Video by George Michael
- Released: 7 December 2009
- Recorded: 24-25 August 2008
- Venues: Earls Court, London
- Genres: R&B; pop; dance-pop;
- Length: 133 minutes 191 minutes (Both discs)
- Label: Sony Music

George Michael chronology
| Twenty Five (2006) | George Michael - Live in London (2009) | Symphonica (2014) |

= Live in London (George Michael video) =

2009 video by George Michael

George Michael - Live in London is a live concert film and video release by the English singer-songwriter George Michael, detailing his two performances at London's Earls Court Exhibition Centre on 24 and 25 August 2008 as part of his 25 Live tour. It was released in the DVD (two-disc release) and Blu-ray (with DTS-HD Master Audio and Dolby Digital 5.1 multichannel sound) formats on 7 December 2009 in the United Kingdom, Europe and Australia, and on 8 December 2009 in the United States and Canada.

==Background==
In 2006, George Michael embarked on his first tour in 15 years, 25 Live. The tour was Michael's first following the conclusion of the Cover to Cover tour in 1991. In 2008, Michael announced two special concerts entitled "The Final Two", which took place at the Earls Court Exhibition Centre in London on 24 and 25 August that year. Moreover, another two "final" concerts were announced in Copenhagen and Abu Dhabi.

==Content==
The Live in London DVD was recorded and filmed during the two consecutive nights at the Earls Court on 24 and 25 August 2008, and reflects the final set list of the tour.
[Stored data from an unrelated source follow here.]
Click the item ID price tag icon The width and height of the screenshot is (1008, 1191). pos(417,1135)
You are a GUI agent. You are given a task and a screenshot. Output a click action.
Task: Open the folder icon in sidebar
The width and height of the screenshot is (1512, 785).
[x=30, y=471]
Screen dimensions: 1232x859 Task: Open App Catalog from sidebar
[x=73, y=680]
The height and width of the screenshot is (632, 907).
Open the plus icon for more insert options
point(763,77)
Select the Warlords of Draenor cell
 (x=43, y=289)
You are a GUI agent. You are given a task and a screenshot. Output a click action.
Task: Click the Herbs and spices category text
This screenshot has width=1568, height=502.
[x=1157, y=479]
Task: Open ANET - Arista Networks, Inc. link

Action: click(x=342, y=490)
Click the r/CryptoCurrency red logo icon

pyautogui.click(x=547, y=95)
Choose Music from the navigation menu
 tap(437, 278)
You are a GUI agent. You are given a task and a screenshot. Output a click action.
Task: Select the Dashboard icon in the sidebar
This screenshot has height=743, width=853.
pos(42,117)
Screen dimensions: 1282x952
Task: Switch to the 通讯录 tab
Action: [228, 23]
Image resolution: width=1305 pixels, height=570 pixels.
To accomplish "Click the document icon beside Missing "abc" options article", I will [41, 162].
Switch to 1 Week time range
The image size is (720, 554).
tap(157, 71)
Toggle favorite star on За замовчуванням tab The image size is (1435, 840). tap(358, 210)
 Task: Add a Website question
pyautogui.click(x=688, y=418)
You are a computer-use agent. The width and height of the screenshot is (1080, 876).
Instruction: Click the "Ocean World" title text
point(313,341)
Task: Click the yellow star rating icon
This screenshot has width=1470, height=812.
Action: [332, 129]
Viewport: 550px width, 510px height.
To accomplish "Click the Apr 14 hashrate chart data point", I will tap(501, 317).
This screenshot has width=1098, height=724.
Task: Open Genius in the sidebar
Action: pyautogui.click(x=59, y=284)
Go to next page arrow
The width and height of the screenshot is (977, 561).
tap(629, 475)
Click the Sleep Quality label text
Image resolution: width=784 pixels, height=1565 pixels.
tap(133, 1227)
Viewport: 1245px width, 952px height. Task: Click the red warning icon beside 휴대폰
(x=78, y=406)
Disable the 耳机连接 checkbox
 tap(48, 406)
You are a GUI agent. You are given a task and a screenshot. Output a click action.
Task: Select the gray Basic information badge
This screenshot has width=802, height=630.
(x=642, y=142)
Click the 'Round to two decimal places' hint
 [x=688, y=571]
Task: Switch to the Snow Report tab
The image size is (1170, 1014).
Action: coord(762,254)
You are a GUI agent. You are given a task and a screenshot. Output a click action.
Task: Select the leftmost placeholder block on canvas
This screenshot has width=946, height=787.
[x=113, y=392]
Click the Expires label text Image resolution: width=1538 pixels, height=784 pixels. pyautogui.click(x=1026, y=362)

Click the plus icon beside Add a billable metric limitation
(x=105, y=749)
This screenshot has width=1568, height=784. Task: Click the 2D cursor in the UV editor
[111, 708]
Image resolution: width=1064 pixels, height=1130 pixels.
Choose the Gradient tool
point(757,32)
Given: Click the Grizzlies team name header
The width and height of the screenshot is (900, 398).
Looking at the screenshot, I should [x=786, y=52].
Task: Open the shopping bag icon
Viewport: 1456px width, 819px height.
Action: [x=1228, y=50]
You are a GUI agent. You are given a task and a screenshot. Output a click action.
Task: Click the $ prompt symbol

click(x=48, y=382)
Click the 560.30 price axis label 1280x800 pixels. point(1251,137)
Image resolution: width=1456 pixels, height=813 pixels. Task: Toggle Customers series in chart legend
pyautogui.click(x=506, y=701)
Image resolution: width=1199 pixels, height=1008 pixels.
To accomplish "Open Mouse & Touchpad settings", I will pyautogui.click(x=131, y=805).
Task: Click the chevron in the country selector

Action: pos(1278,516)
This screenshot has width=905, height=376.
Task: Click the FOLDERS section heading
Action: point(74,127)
The DVD is a mesh of the two shows, the differences between which can be seen at various times (e.g. the conga player changes between two different players during "Too Funky" and Michael can be seen standing in different places from shot to shot, as in the extended part of "Fastlove", once on the main stage, then a second later at the end of the catwalk stage extension, as well as during the intro of "Outside", once waiting behind the LED stage wall to open for Michael to walk through, then moments later he enters the stage from the right side, not using the door in the LED wall).

==Track listing==

===Disc 1===
1. "Waiting (Reprise)" (Michael)
2. "Fastlove" (Michael/Rushen/Douglas)
3. "I'm Your Man" (Michael)
4. "Flawless (Go to the City)" (Michael/Alexander/Wooden/Turnier/Matthew/Stumm)
5. "Father Figure" (Michael)
6. "You Have Been Loved" (Michael/Austin)
7. "An Easier Affair" (Michael/Cushnan/Ambrose/Flynn)
8. "Everything She Wants" (Michael)
9. "One More Try" (Michael)
10. "A Different Corner" (Michael)
11. "Too Funky" (Michael)
12. "Shoot the Dog" (Michael/Oakey/Burden)
13. "John and Elvis Are Dead" (Michael/Austin)
14. "Faith" (Michael)
15. "Spinning the Wheel" (Michael/Douglas)
16. "Feeling Good" (Bricusse/Newley)
17. "Roxanne" (Sting)
18. "My Mother Had a Brother" (Michael)
19. "Amazing" (Michael/Douglas)
20. "Fantasy" (Michael)
21. "Outside" (Michael)
22. "Careless Whisper" (Michael/Ridgeley)
23. "Freedom! '90" (Michael)

===Disc 2===
This disc contains the following bonus features:
- Documentaries
  - "I'd Know Him a Mile Off!"
    - Produced by Lisa Johnson, Filmed and directed by David Austin. Made by G K Panayioutou.
- Bonus tracks:
  - "Precious Box" (Michael)
  - "Jesus to a Child" (Michael)
  - "The First Time Ever I Saw Your Face" (McCall)

==Credits==
- George Michael – vocals
- Chris Cameron – musical director, keyboards, arranger
- Danny Cummings – percussion
- Lea Mullen – percussion
- Phil Palmer – guitars
- Andy Hamilton – sax, keyboards, EWI
- Steve Walters – bass
- Mike Brown – guitars
- Carlos Hercules – drums
- Graham Kearns – guitars
- Luke Smith – keyboards
- Shirley Lewis – backing vocals
- Jay Henry – backing vocals
- Lincoln Jean-Marie – backing vocals
- Lori Perry – backing vocals
- Sharon Perry – backing vocals
- Lucy Jules – backing vocals

==Charts==

| Chart (2009) | Peak position |
|---|---|
| Dutch Music DVDs Chart | 2 |
| New Zealand Music DVDs Chart | 2 |
| Spanish Music DVDs Chart | 10 |
| Swiss Music DVDs Chart | 5 |
| UK Music Videos Chart | 3 |

| Chart (2010) | Peak position |
|---|---|
| Australian Music DVDs Chart | 1 |
| Austrian Music DVDs Chart | 9 |
| Belgian (Flanders) Music DVDs Chart | 2 |
| Belgian (Wallonia) Music DVDs Chart | 2 |
| Danish Music DVDs Chart | 2 |
| Swedish Music DVDs Chart | 10 |

| Chart (2023) | Peak position |
|---|---|
| UK Music Videos Chart | 1 |

==Certifications and sales==

| Region | Certification | Certified units/sales |
| Australia (ARIA) | 2× Platinum | 30,000^{^} |
| France (SNEP) | Gold | 7,500^{*} |
| Germany (BVMI) | Gold | 25,000^{^} |
| Ireland (IRMA) | Gold | 2,000^{^} |
| United Kingdom (BPI) | Platinum | 50,000^{*} |
^{*} Sales figures based on certification alone. ^{^} Shipments figures based on certification alone.